**Task to carry out**
Reproduce the following entries verbatim, each one complete.

**Materials provided**
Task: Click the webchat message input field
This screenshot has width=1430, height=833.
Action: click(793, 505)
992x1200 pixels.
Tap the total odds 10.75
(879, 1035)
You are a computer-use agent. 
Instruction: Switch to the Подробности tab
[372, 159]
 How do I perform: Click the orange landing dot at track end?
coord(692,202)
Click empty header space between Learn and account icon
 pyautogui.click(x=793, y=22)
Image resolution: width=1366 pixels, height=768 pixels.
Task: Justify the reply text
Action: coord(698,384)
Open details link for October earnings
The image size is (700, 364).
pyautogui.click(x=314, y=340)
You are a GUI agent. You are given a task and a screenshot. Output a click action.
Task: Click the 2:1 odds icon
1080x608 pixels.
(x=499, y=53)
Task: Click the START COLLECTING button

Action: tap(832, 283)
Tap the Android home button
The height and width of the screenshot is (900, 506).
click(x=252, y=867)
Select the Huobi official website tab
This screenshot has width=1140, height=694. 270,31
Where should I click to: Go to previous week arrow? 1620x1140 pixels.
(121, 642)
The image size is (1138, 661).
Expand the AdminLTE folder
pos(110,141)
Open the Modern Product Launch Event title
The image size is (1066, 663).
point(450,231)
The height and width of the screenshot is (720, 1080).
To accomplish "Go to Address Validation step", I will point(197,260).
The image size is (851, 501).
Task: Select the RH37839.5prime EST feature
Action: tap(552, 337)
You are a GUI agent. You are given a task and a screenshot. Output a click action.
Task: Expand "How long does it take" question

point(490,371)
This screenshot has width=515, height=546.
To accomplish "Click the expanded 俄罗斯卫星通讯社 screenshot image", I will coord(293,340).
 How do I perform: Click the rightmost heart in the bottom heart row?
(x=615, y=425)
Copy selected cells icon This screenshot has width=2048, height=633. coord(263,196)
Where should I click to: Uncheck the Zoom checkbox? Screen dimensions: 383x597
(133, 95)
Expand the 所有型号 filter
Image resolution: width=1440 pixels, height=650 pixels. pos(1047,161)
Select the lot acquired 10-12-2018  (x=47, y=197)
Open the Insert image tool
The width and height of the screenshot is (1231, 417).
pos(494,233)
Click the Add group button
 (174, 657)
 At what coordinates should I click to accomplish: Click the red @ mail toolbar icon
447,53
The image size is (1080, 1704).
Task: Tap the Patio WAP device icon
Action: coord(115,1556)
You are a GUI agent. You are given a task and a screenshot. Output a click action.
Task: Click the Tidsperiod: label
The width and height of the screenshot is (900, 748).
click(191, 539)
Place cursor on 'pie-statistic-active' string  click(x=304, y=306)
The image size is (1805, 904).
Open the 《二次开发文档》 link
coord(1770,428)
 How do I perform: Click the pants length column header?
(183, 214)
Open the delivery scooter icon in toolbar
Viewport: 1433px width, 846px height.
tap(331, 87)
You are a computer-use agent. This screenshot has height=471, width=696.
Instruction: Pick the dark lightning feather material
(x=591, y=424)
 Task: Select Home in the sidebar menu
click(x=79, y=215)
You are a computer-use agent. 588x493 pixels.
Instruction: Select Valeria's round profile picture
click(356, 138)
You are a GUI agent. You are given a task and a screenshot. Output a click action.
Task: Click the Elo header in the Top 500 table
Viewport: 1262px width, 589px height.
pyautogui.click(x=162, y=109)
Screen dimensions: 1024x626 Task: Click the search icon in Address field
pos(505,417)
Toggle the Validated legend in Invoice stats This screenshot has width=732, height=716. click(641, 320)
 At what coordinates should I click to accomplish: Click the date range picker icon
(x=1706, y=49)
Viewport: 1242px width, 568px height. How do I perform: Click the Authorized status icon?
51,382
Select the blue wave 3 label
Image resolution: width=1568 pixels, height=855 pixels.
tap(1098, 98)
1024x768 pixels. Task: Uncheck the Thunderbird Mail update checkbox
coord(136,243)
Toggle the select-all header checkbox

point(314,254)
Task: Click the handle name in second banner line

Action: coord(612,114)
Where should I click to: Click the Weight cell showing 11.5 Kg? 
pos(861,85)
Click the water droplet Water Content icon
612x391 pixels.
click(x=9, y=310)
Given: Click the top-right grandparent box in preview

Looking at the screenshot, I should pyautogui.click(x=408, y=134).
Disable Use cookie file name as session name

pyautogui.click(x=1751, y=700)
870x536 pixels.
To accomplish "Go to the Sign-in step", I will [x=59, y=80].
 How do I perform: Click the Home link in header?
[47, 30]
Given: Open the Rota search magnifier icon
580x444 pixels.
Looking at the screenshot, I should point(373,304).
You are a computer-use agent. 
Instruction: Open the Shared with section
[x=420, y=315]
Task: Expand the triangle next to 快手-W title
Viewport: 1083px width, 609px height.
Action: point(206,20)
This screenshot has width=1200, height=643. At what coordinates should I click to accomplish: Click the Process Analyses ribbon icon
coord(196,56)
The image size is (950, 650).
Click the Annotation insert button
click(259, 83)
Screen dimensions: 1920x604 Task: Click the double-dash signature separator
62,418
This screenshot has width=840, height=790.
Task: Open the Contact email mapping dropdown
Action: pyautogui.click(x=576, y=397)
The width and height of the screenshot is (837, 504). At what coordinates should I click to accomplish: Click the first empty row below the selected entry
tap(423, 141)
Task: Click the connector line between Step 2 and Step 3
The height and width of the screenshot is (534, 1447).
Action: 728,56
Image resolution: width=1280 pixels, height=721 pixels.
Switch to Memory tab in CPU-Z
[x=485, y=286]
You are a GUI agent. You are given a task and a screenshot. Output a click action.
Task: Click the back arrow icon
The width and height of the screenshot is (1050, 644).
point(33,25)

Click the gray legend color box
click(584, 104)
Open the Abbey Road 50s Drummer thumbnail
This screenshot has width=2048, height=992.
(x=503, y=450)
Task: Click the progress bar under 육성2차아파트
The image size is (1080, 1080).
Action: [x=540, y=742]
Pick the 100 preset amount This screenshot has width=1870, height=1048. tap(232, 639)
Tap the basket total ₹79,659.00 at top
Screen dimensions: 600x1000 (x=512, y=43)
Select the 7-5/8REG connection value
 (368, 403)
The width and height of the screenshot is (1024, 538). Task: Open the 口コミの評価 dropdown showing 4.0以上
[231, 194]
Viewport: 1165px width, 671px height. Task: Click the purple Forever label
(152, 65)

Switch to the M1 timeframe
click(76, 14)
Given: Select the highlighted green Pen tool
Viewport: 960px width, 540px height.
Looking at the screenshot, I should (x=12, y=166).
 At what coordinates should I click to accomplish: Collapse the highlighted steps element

**Response below**
Task: Click the webchat message input field
This screenshot has width=1430, height=833.
Action: click(793, 505)
992x1200 pixels.
Tap the total odds 10.75
(879, 1035)
You are a computer-use agent. 
Instruction: Switch to the Подробности tab
[372, 159]
 How do I perform: Click the orange landing dot at track end?
coord(692,202)
Click empty header space between Learn and account icon
 pyautogui.click(x=793, y=22)
Image resolution: width=1366 pixels, height=768 pixels.
Task: Justify the reply text
Action: coord(698,384)
Open details link for October earnings
The image size is (700, 364).
pyautogui.click(x=314, y=340)
You are a GUI agent. You are given a task and a screenshot. Output a click action.
Task: Click the 2:1 odds icon
1080x608 pixels.
(x=499, y=53)
Task: Click the START COLLECTING button

Action: tap(832, 283)
Tap the Android home button
The height and width of the screenshot is (900, 506).
click(x=252, y=867)
Select the Huobi official website tab
This screenshot has width=1140, height=694. 270,31
Where should I click to: Go to previous week arrow? 1620x1140 pixels.
(121, 642)
The image size is (1138, 661).
Expand the AdminLTE folder
pos(110,141)
Open the Modern Product Launch Event title
The image size is (1066, 663).
point(450,231)
The height and width of the screenshot is (720, 1080).
To accomplish "Go to Address Validation step", I will point(197,260).
The image size is (851, 501).
Task: Select the RH37839.5prime EST feature
Action: tap(552, 337)
You are a GUI agent. You are given a task and a screenshot. Output a click action.
Task: Expand "How long does it take" question

point(490,371)
This screenshot has width=515, height=546.
To accomplish "Click the expanded 俄罗斯卫星通讯社 screenshot image", I will coord(293,340).
 How do I perform: Click the rightmost heart in the bottom heart row?
(x=615, y=425)
Copy selected cells icon This screenshot has width=2048, height=633. coord(263,196)
Where should I click to: Uncheck the Zoom checkbox? Screen dimensions: 383x597
(133, 95)
Expand the 所有型号 filter
Image resolution: width=1440 pixels, height=650 pixels. pos(1047,161)
Select the lot acquired 10-12-2018  (x=47, y=197)
Open the Insert image tool
The width and height of the screenshot is (1231, 417).
pos(494,233)
Click the Add group button
 (174, 657)
 At what coordinates should I click to accomplish: Click the red @ mail toolbar icon
447,53
The image size is (1080, 1704).
Task: Tap the Patio WAP device icon
Action: coord(115,1556)
You are a GUI agent. You are given a task and a screenshot. Output a click action.
Task: Click the Tidsperiod: label
The width and height of the screenshot is (900, 748).
click(191, 539)
Place cursor on 'pie-statistic-active' string  click(x=304, y=306)
The image size is (1805, 904).
Open the 《二次开发文档》 link
coord(1770,428)
 How do I perform: Click the pants length column header?
(183, 214)
Open the delivery scooter icon in toolbar
Viewport: 1433px width, 846px height.
tap(331, 87)
You are a computer-use agent. This screenshot has height=471, width=696.
Instruction: Pick the dark lightning feather material
(x=591, y=424)
 Task: Select Home in the sidebar menu
click(x=79, y=215)
You are a computer-use agent. 588x493 pixels.
Instruction: Select Valeria's round profile picture
click(356, 138)
You are a GUI agent. You are given a task and a screenshot. Output a click action.
Task: Click the Elo header in the Top 500 table
Viewport: 1262px width, 589px height.
pyautogui.click(x=162, y=109)
Screen dimensions: 1024x626 Task: Click the search icon in Address field
pos(505,417)
Toggle the Validated legend in Invoice stats This screenshot has width=732, height=716. click(641, 320)
 At what coordinates should I click to accomplish: Click the date range picker icon
(x=1706, y=49)
Viewport: 1242px width, 568px height. How do I perform: Click the Authorized status icon?
51,382
Select the blue wave 3 label
Image resolution: width=1568 pixels, height=855 pixels.
tap(1098, 98)
1024x768 pixels. Task: Uncheck the Thunderbird Mail update checkbox
coord(136,243)
Toggle the select-all header checkbox

point(314,254)
Task: Click the handle name in second banner line

Action: coord(612,114)
Where should I click to: Click the Weight cell showing 11.5 Kg? 
pos(861,85)
Click the water droplet Water Content icon
612x391 pixels.
click(x=9, y=310)
Given: Click the top-right grandparent box in preview

Looking at the screenshot, I should pyautogui.click(x=408, y=134).
Disable Use cookie file name as session name

pyautogui.click(x=1751, y=700)
870x536 pixels.
To accomplish "Go to the Sign-in step", I will [x=59, y=80].
 How do I perform: Click the Home link in header?
[47, 30]
Given: Open the Rota search magnifier icon
580x444 pixels.
Looking at the screenshot, I should point(373,304).
You are a computer-use agent. 
Instruction: Open the Shared with section
[x=420, y=315]
Task: Expand the triangle next to 快手-W title
Viewport: 1083px width, 609px height.
Action: point(206,20)
This screenshot has width=1200, height=643. At what coordinates should I click to accomplish: Click the Process Analyses ribbon icon
coord(196,56)
The image size is (950, 650).
Click the Annotation insert button
click(259, 83)
Screen dimensions: 1920x604 Task: Click the double-dash signature separator
62,418
This screenshot has width=840, height=790.
Task: Open the Contact email mapping dropdown
Action: pyautogui.click(x=576, y=397)
The width and height of the screenshot is (837, 504). At what coordinates should I click to accomplish: Click the first empty row below the selected entry
tap(423, 141)
Task: Click the connector line between Step 2 and Step 3
The height and width of the screenshot is (534, 1447).
Action: 728,56
Image resolution: width=1280 pixels, height=721 pixels.
Switch to Memory tab in CPU-Z
[x=485, y=286]
You are a GUI agent. You are given a task and a screenshot. Output a click action.
Task: Click the back arrow icon
The width and height of the screenshot is (1050, 644).
point(33,25)

Click the gray legend color box
click(584, 104)
Open the Abbey Road 50s Drummer thumbnail
This screenshot has width=2048, height=992.
(x=503, y=450)
Task: Click the progress bar under 육성2차아파트
The image size is (1080, 1080).
Action: [x=540, y=742]
Pick the 100 preset amount This screenshot has width=1870, height=1048. tap(232, 639)
Tap the basket total ₹79,659.00 at top
Screen dimensions: 600x1000 (x=512, y=43)
Select the 7-5/8REG connection value
 (368, 403)
The width and height of the screenshot is (1024, 538). Task: Open the 口コミの評価 dropdown showing 4.0以上
[231, 194]
Viewport: 1165px width, 671px height. Task: Click the purple Forever label
(152, 65)

Switch to the M1 timeframe
click(76, 14)
Given: Select the highlighted green Pen tool
Viewport: 960px width, 540px height.
Looking at the screenshot, I should (x=12, y=166).
 At what coordinates should I click to accomplish: Collapse the highlighted steps element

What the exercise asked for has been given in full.